▶ _Task requirements_:
Print out the entries from the line containing "Where should I click to: Select" through the last line, exactly, and print nothing else. Pictures are not copied.

[Stored records]
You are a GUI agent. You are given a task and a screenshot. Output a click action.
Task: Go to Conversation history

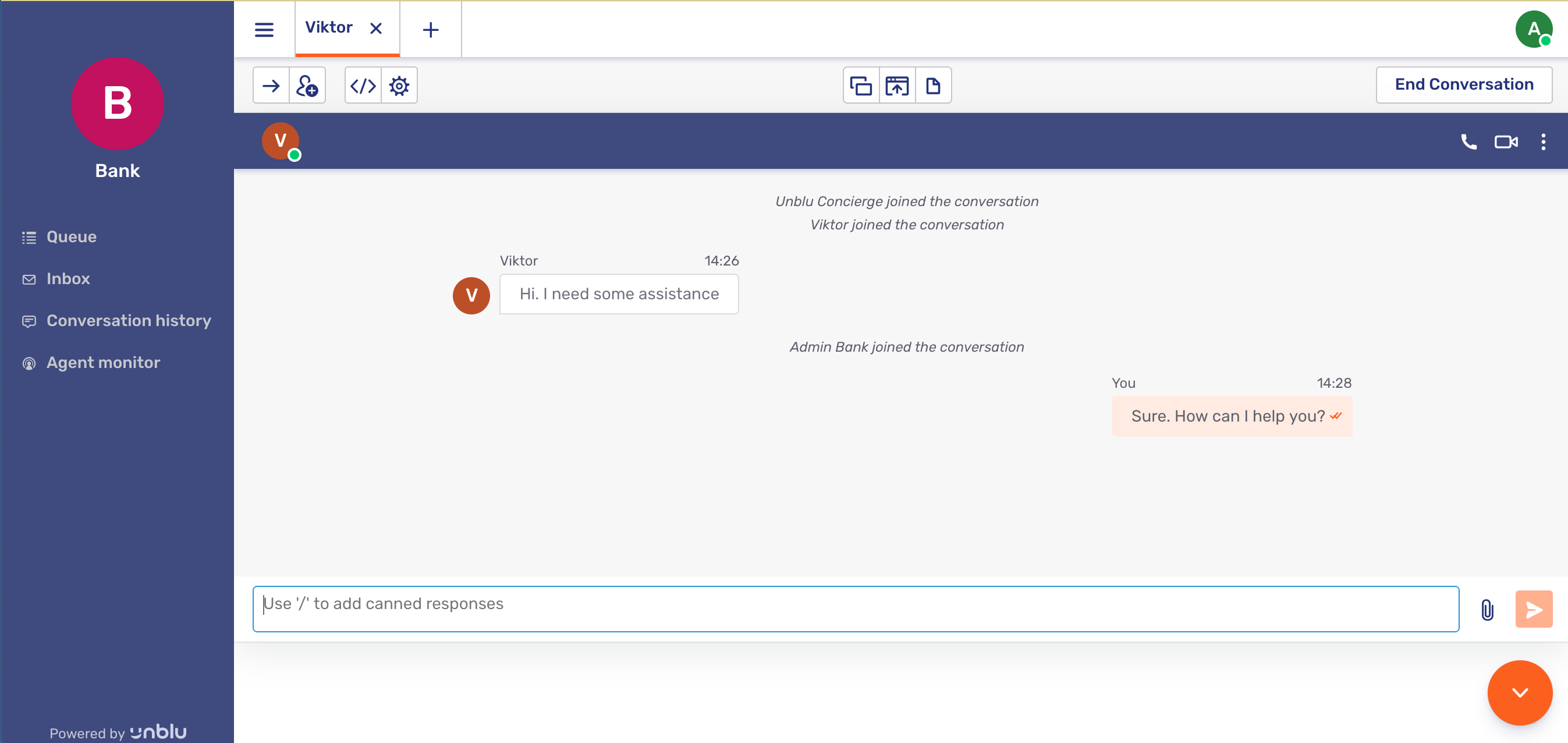point(129,320)
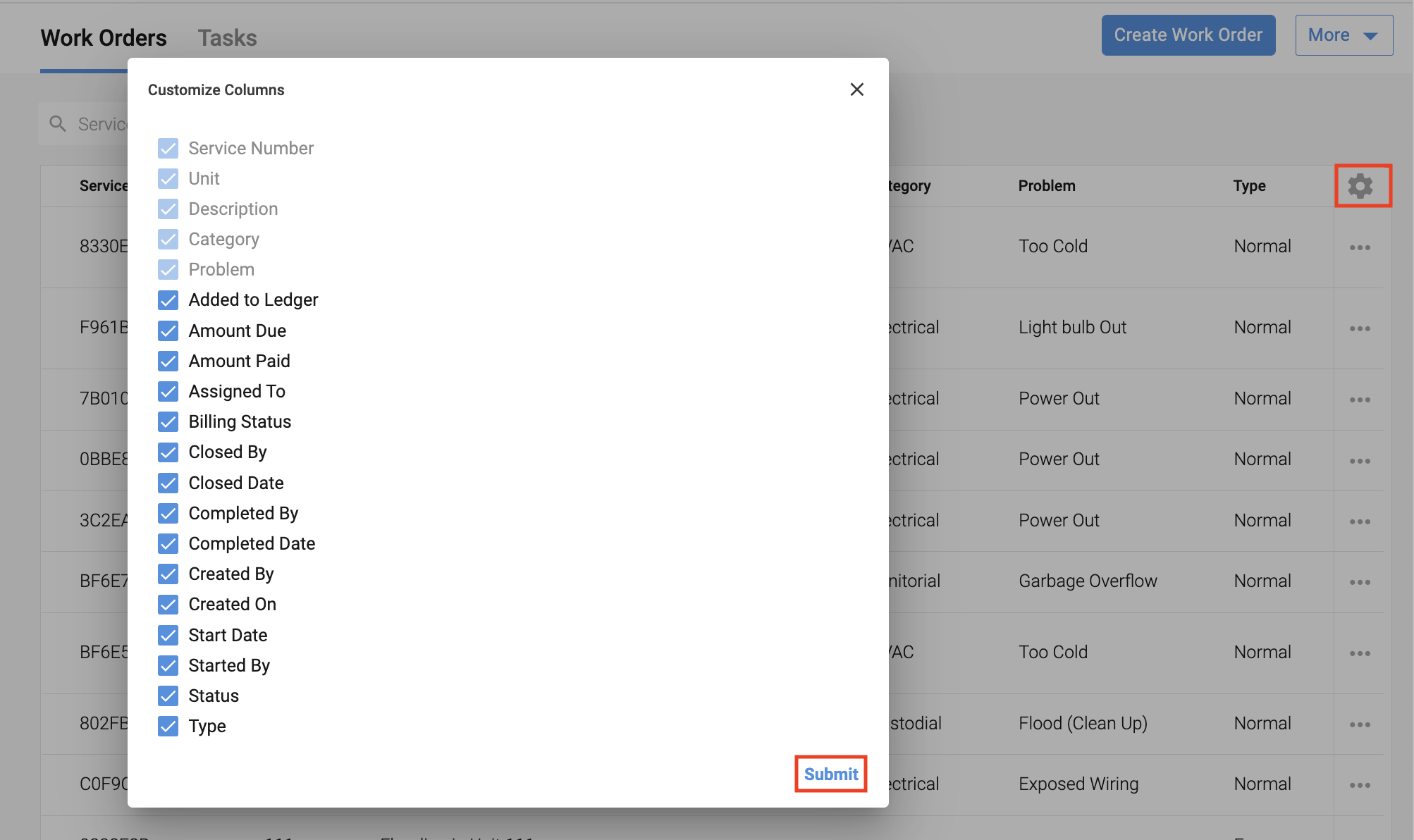The height and width of the screenshot is (840, 1414).
Task: Close the Customize Columns dialog
Action: click(x=856, y=89)
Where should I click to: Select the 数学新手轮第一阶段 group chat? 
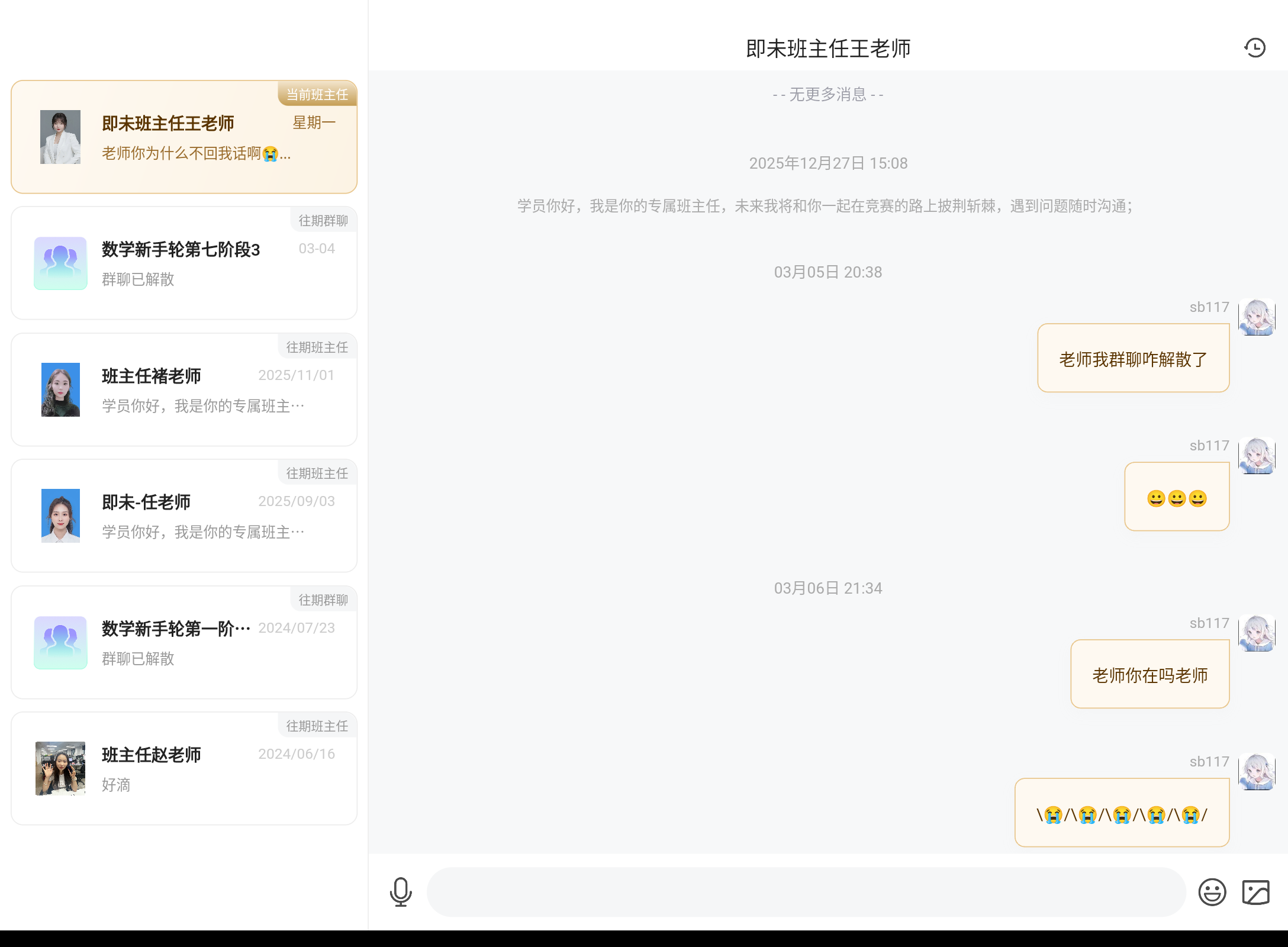pos(183,642)
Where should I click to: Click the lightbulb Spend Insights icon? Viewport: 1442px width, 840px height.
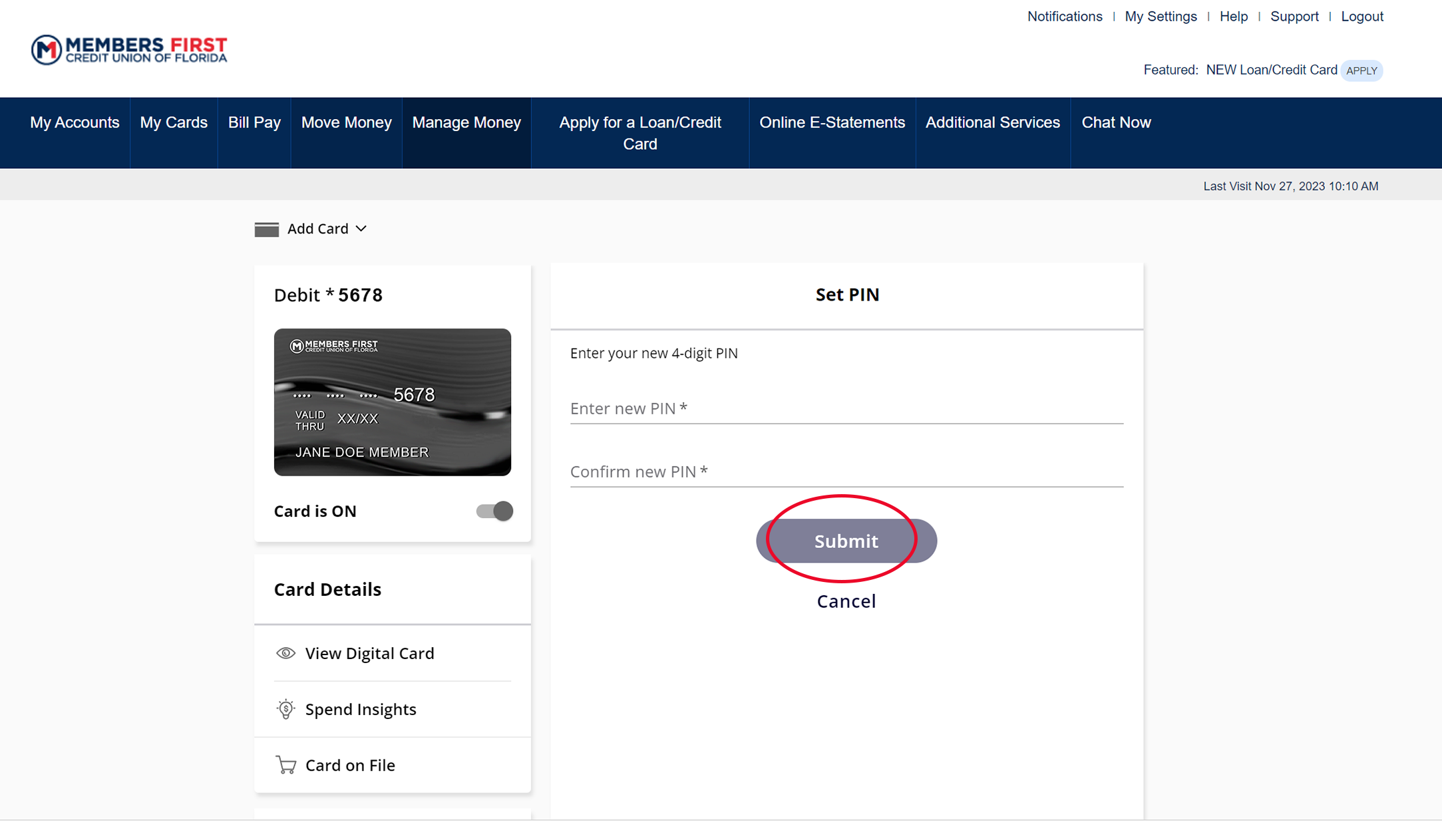coord(285,709)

▶ _Response to this task_:
Where should I click to: Select the 数学新手轮第一阶段 group chat? 
pos(183,642)
Where should I click to: Click the lightbulb Spend Insights icon? Viewport: 1442px width, 840px height.
coord(285,709)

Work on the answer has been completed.